I must admit that burial grounds have always had a sort of fascination for me. I can never resist the temptation to go in and have a look round when I pass by a village cemetery. Cemeteries are an ever present reminder of our own mortality and that is precisely why most people shy away from visiting them unless they absolutely have to. Deep down none of us wants to be reminded of our finity and most of our actions are taken in the false belief that we will be here forever. However I would like to think of cemeteries as at worst a reality check and at best as unique outdoor sculpture gardens offering a different dimension of history.
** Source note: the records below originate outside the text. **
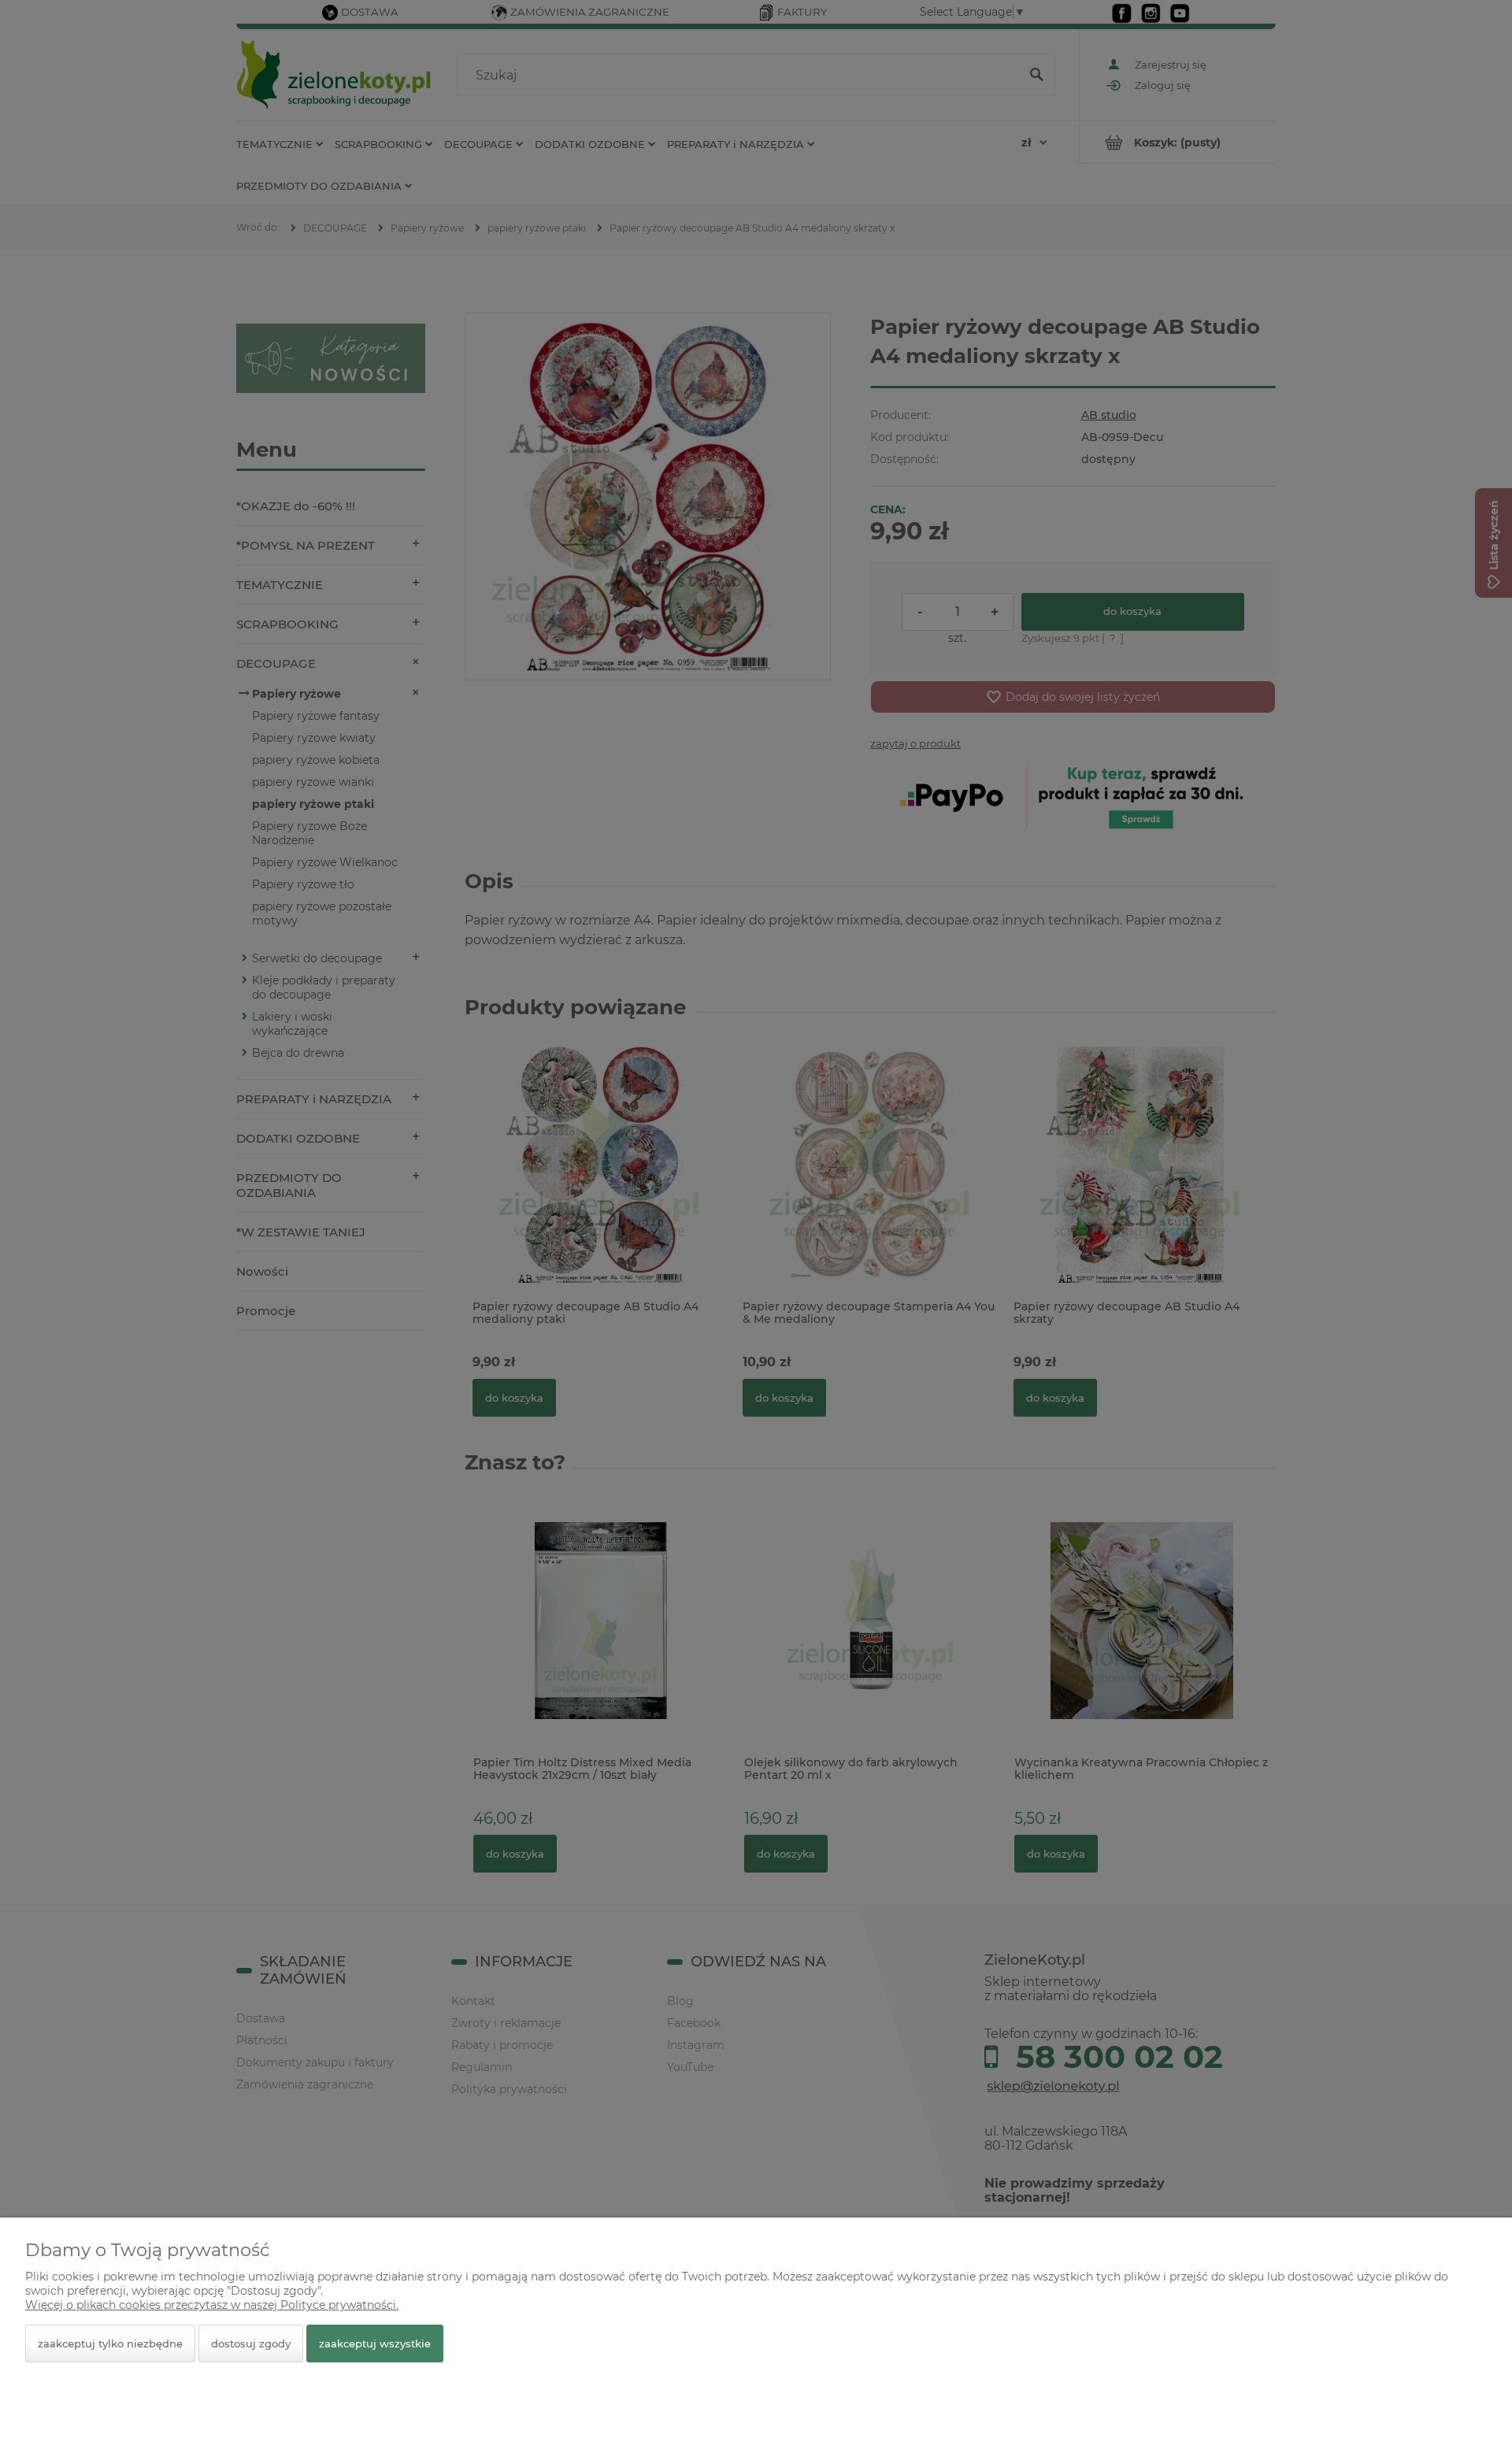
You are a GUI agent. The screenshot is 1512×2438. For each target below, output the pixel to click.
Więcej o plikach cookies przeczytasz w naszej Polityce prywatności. (211, 2305)
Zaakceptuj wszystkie (375, 2343)
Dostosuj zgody (251, 2343)
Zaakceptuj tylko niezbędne (110, 2343)
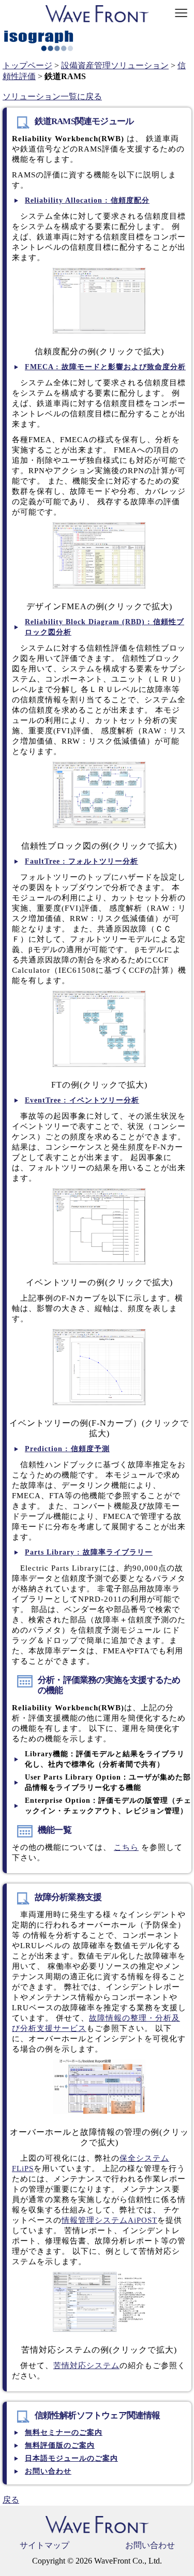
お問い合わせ (150, 2545)
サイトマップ (44, 2545)
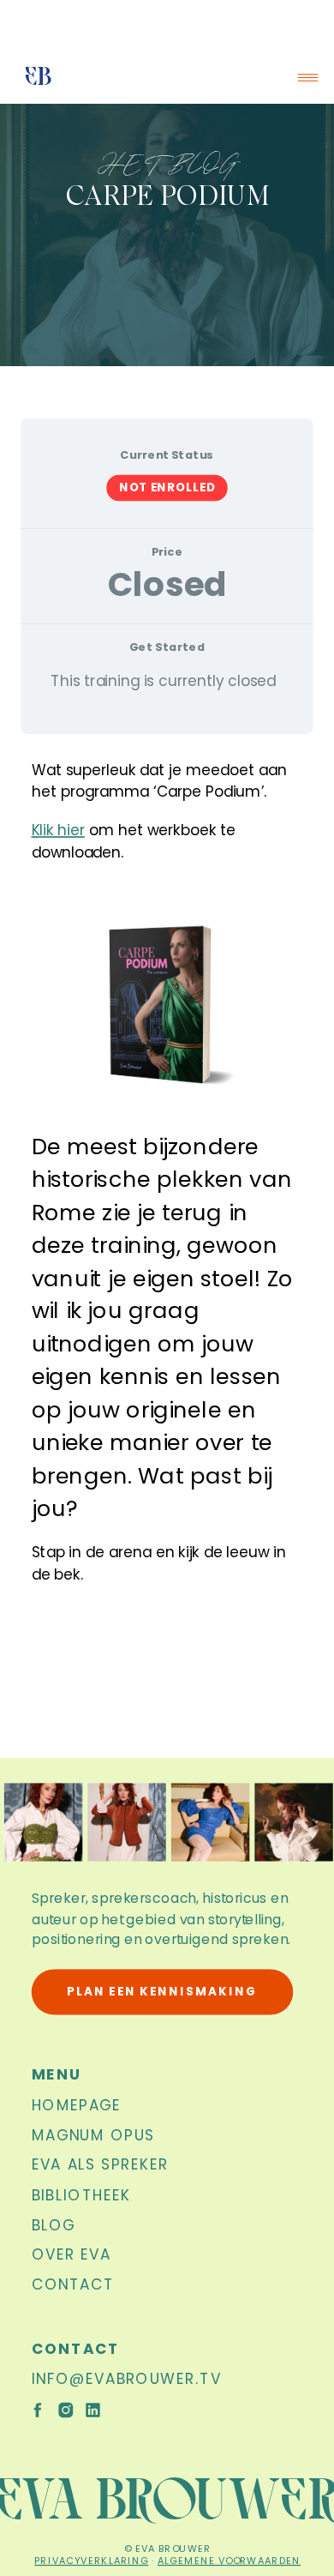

Our own Addolorata Cemetery is quite a masterpiece in its way. Its architect Emmanuel Luigi Galizia made exceptionally clever use of the hill on which it sits - siting the Gothic chapel at its very peak and with all inner roads winding their way from the beautiful entrance gateway up to the same chapel. Some of the private family chapels on the side facing Garibaldi Road are quite astounding in their originality and use of funerary motifs. In Malta we also have a host of military cemeteries, most of them impeccably maintained by the Commonwealth War Graves Commission. It is hard not to be moved when you go round these and see the many graves of British airmen who lost their lives here especially around April 1942 when the blitz on Malta was at its worst. We certainly owe a lot to these brave men.
So visiting Staglieno while in Genoa was a must of course. It is a very sad place and quite frankly after an hour the atmosphere got me, though the day's cloudiness and high humidity must have had an effect as well. The monuments are quite something - not least the Closer grave (actually the Appiani family grave). Close by is the fallen angel reproduced for the cover of Joy Division's single Love Will Tear Us Apart. And up near Staglieno's main chapel is the beautiful angel on the Oneto family grave. The most gruesome sculpture must be the Death and the Maiden grave sculpture.
A very "popular" grave locally is the one of Caterina Campodonico (despite my best efforts I could not locate it) - a woman who sold nuts on the streets of Genoa and invested her life savings to have a statue of herself here among the rich and powerful. She wears a shawl decorated with all sorts of er...nuts. I strongly suspect that having one's statue here was something of a fashion in days gone by and cadavers-to-be must have vied to engage the best sculptors before starting their afterlife.